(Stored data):
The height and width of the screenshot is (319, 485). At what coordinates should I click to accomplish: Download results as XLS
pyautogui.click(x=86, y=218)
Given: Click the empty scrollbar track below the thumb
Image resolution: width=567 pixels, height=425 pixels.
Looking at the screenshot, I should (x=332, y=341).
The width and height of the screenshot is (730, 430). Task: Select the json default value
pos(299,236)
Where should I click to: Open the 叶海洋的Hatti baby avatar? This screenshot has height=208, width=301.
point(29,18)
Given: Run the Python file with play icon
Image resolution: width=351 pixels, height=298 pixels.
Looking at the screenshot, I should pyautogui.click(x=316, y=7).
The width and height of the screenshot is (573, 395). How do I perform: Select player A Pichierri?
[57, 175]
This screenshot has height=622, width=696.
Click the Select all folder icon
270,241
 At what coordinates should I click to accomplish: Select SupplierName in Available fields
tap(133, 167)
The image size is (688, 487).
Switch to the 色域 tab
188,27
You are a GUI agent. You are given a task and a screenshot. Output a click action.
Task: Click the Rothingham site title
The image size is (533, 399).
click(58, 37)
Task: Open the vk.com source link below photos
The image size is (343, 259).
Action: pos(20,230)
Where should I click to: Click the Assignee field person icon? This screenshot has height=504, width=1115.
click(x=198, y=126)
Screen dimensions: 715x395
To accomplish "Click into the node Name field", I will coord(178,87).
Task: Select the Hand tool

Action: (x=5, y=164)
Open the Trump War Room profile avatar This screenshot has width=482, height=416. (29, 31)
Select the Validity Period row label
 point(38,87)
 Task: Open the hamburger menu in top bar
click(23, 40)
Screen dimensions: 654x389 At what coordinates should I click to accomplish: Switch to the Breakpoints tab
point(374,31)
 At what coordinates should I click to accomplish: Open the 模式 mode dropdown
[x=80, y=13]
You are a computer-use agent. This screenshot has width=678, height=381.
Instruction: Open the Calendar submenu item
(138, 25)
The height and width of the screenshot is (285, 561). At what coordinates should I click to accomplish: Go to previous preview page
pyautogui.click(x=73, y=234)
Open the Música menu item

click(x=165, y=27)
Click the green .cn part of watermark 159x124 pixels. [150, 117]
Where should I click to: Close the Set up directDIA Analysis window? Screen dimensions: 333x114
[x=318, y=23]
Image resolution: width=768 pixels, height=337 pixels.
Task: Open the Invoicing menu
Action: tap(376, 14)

(What the task requires): A copy of each line in the data above that holds the string "agent" is needed.

(Exercise output):
You are a GUI agent. You are given a task and a screenshot. Output a click action.
You are a computer-use agent. This screenshot has width=678, height=381.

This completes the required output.